**EXERCISE REQUIREMENTS**. A verbatim copy of every entry is required.

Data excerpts
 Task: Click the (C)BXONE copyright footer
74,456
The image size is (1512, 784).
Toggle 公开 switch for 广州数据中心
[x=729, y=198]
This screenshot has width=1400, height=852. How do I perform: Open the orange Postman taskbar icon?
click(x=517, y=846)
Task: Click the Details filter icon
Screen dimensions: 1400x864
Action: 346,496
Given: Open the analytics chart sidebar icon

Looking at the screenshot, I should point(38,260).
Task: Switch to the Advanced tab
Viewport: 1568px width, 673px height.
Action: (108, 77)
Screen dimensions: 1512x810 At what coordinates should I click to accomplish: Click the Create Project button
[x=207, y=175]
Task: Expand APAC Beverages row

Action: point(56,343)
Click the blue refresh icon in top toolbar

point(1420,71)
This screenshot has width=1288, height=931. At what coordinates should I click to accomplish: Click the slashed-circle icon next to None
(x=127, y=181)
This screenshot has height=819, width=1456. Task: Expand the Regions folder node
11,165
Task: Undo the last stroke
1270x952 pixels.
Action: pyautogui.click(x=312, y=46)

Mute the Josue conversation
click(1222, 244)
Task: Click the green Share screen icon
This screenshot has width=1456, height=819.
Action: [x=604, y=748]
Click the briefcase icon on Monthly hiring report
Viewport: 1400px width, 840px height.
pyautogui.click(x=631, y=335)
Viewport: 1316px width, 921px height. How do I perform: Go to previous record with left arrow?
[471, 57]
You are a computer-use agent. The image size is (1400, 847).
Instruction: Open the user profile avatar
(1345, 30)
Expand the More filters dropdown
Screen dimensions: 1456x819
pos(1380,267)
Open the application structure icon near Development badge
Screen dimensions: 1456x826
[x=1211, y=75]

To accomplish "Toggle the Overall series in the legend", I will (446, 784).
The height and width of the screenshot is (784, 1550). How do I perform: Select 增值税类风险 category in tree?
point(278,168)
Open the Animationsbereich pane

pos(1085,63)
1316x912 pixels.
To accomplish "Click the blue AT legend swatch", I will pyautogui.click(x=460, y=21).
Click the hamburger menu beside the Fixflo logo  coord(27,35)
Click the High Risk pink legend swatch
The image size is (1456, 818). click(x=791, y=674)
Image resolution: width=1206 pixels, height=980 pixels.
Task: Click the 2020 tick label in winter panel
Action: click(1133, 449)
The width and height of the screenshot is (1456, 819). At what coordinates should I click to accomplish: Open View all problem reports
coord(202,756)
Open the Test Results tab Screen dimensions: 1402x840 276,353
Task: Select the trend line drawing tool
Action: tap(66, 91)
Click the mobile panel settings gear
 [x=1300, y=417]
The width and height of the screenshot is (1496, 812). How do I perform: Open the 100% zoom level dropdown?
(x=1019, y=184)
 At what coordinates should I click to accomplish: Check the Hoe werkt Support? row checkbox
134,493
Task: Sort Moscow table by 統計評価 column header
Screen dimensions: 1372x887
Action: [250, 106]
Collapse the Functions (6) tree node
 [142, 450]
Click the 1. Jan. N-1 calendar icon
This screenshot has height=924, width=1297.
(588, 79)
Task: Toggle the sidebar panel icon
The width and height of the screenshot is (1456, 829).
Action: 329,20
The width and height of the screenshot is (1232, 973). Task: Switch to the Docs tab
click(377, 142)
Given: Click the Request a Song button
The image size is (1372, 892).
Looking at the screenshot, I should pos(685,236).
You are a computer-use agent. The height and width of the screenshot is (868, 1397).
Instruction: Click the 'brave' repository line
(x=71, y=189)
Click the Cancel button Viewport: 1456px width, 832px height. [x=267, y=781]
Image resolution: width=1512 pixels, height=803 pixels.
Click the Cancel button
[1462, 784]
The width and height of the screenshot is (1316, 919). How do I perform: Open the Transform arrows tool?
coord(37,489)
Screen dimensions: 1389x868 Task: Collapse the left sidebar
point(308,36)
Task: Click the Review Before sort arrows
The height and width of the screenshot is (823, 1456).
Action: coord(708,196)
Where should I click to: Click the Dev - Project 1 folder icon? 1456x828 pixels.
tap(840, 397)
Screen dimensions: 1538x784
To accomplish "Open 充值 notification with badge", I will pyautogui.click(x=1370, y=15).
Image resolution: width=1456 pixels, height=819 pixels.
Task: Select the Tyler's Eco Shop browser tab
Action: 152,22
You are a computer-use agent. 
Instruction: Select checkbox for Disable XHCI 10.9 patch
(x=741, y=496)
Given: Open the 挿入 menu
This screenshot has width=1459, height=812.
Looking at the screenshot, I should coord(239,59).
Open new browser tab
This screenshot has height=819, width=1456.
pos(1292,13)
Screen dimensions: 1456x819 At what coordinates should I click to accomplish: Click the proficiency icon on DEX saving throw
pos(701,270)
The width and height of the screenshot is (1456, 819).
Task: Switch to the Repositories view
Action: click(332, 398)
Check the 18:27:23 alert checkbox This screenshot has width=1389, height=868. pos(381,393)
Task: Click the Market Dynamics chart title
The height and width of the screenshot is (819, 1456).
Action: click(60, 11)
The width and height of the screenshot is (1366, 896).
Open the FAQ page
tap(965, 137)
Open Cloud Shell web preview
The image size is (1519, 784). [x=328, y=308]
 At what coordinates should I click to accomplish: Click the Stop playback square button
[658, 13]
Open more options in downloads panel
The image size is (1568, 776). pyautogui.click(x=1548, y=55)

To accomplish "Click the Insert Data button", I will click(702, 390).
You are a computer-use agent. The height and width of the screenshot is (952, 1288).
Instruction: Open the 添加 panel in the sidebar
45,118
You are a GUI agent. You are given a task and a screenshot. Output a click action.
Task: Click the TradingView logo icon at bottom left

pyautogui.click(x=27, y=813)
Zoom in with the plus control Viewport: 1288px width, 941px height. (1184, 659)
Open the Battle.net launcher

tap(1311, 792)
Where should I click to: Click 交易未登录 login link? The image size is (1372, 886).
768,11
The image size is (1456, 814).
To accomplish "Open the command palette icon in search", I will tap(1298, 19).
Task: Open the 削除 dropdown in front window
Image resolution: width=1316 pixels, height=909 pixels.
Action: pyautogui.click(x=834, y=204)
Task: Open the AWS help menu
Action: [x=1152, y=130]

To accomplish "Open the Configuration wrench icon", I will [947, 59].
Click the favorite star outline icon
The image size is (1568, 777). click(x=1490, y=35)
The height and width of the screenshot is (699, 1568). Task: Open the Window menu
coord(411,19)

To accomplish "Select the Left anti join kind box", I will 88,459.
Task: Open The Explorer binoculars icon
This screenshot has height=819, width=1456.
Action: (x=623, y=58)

**REPLY**.
 Task: Click the (C)BXONE copyright footer
74,456
The image size is (1512, 784).
Toggle 公开 switch for 广州数据中心
[x=729, y=198]
This screenshot has width=1400, height=852. How do I perform: Open the orange Postman taskbar icon?
click(x=517, y=846)
Task: Click the Details filter icon
Screen dimensions: 1400x864
Action: 346,496
Given: Open the analytics chart sidebar icon

Looking at the screenshot, I should point(38,260).
Task: Switch to the Advanced tab
Viewport: 1568px width, 673px height.
Action: (108, 77)
Screen dimensions: 1512x810 At what coordinates should I click to accomplish: Click the Create Project button
[x=207, y=175]
Task: Expand APAC Beverages row

Action: point(56,343)
Click the blue refresh icon in top toolbar

point(1420,71)
This screenshot has width=1288, height=931. At what coordinates should I click to accomplish: Click the slashed-circle icon next to None
(x=127, y=181)
This screenshot has height=819, width=1456. Task: Expand the Regions folder node
11,165
Task: Undo the last stroke
1270x952 pixels.
Action: pyautogui.click(x=312, y=46)

Mute the Josue conversation
click(1222, 244)
Task: Click the green Share screen icon
This screenshot has width=1456, height=819.
Action: [x=604, y=748]
Click the briefcase icon on Monthly hiring report
Viewport: 1400px width, 840px height.
pyautogui.click(x=631, y=335)
Viewport: 1316px width, 921px height. How do I perform: Go to previous record with left arrow?
[471, 57]
You are a computer-use agent. The image size is (1400, 847).
Instruction: Open the user profile avatar
(1345, 30)
Expand the More filters dropdown
Screen dimensions: 1456x819
pos(1380,267)
Open the application structure icon near Development badge
Screen dimensions: 1456x826
[x=1211, y=75]

To accomplish "Toggle the Overall series in the legend", I will (446, 784).
The height and width of the screenshot is (784, 1550). How do I perform: Select 增值税类风险 category in tree?
point(278,168)
Open the Animationsbereich pane

pos(1085,63)
1316x912 pixels.
To accomplish "Click the blue AT legend swatch", I will pyautogui.click(x=460, y=21).
Click the hamburger menu beside the Fixflo logo  coord(27,35)
Click the High Risk pink legend swatch
The image size is (1456, 818). click(x=791, y=674)
Image resolution: width=1206 pixels, height=980 pixels.
Task: Click the 2020 tick label in winter panel
Action: click(1133, 449)
The width and height of the screenshot is (1456, 819). At what coordinates should I click to accomplish: Open View all problem reports
coord(202,756)
Open the Test Results tab Screen dimensions: 1402x840 276,353
Task: Select the trend line drawing tool
Action: tap(66, 91)
Click the mobile panel settings gear
 [x=1300, y=417]
The width and height of the screenshot is (1496, 812). How do I perform: Open the 100% zoom level dropdown?
(x=1019, y=184)
 At what coordinates should I click to accomplish: Check the Hoe werkt Support? row checkbox
134,493
Task: Sort Moscow table by 統計評価 column header
Screen dimensions: 1372x887
Action: [250, 106]
Collapse the Functions (6) tree node
 [142, 450]
Click the 1. Jan. N-1 calendar icon
This screenshot has height=924, width=1297.
(588, 79)
Task: Toggle the sidebar panel icon
The width and height of the screenshot is (1456, 829).
Action: 329,20
The width and height of the screenshot is (1232, 973). Task: Switch to the Docs tab
click(377, 142)
Given: Click the Request a Song button
The image size is (1372, 892).
Looking at the screenshot, I should pos(685,236).
You are a computer-use agent. The height and width of the screenshot is (868, 1397).
Instruction: Click the 'brave' repository line
(x=71, y=189)
Click the Cancel button Viewport: 1456px width, 832px height. [x=267, y=781]
Image resolution: width=1512 pixels, height=803 pixels.
Click the Cancel button
[1462, 784]
The width and height of the screenshot is (1316, 919). How do I perform: Open the Transform arrows tool?
coord(37,489)
Screen dimensions: 1389x868 Task: Collapse the left sidebar
point(308,36)
Task: Click the Review Before sort arrows
The height and width of the screenshot is (823, 1456).
Action: coord(708,196)
Where should I click to: Click the Dev - Project 1 folder icon? 1456x828 pixels.
tap(840, 397)
Screen dimensions: 1538x784
To accomplish "Open 充值 notification with badge", I will pyautogui.click(x=1370, y=15).
Image resolution: width=1456 pixels, height=819 pixels.
Task: Select the Tyler's Eco Shop browser tab
Action: 152,22
You are a computer-use agent. 
Instruction: Select checkbox for Disable XHCI 10.9 patch
(x=741, y=496)
Given: Open the 挿入 menu
This screenshot has width=1459, height=812.
Looking at the screenshot, I should coord(239,59).
Open new browser tab
This screenshot has height=819, width=1456.
pos(1292,13)
Screen dimensions: 1456x819 At what coordinates should I click to accomplish: Click the proficiency icon on DEX saving throw
pos(701,270)
The width and height of the screenshot is (1456, 819).
Task: Switch to the Repositories view
Action: click(332, 398)
Check the 18:27:23 alert checkbox This screenshot has width=1389, height=868. pos(381,393)
Task: Click the Market Dynamics chart title
The height and width of the screenshot is (819, 1456).
Action: click(60, 11)
The width and height of the screenshot is (1366, 896).
Open the FAQ page
tap(965, 137)
Open Cloud Shell web preview
The image size is (1519, 784). [x=328, y=308]
 At what coordinates should I click to accomplish: Click the Stop playback square button
[658, 13]
Open more options in downloads panel
The image size is (1568, 776). pyautogui.click(x=1548, y=55)

To accomplish "Click the Insert Data button", I will click(702, 390).
You are a computer-use agent. The height and width of the screenshot is (952, 1288).
Instruction: Open the 添加 panel in the sidebar
45,118
You are a GUI agent. You are given a task and a screenshot. Output a click action.
Task: Click the TradingView logo icon at bottom left

pyautogui.click(x=27, y=813)
Zoom in with the plus control Viewport: 1288px width, 941px height. (1184, 659)
Open the Battle.net launcher

tap(1311, 792)
Where should I click to: Click 交易未登录 login link? The image size is (1372, 886).
768,11
The image size is (1456, 814).
To accomplish "Open the command palette icon in search", I will tap(1298, 19).
Task: Open the 削除 dropdown in front window
Image resolution: width=1316 pixels, height=909 pixels.
Action: pyautogui.click(x=834, y=204)
Task: Open the AWS help menu
Action: [x=1152, y=130]

To accomplish "Open the Configuration wrench icon", I will [947, 59].
Click the favorite star outline icon
The image size is (1568, 777). click(x=1490, y=35)
The height and width of the screenshot is (699, 1568). Task: Open the Window menu
coord(411,19)

To accomplish "Select the Left anti join kind box", I will 88,459.
Task: Open The Explorer binoculars icon
This screenshot has height=819, width=1456.
Action: (x=623, y=58)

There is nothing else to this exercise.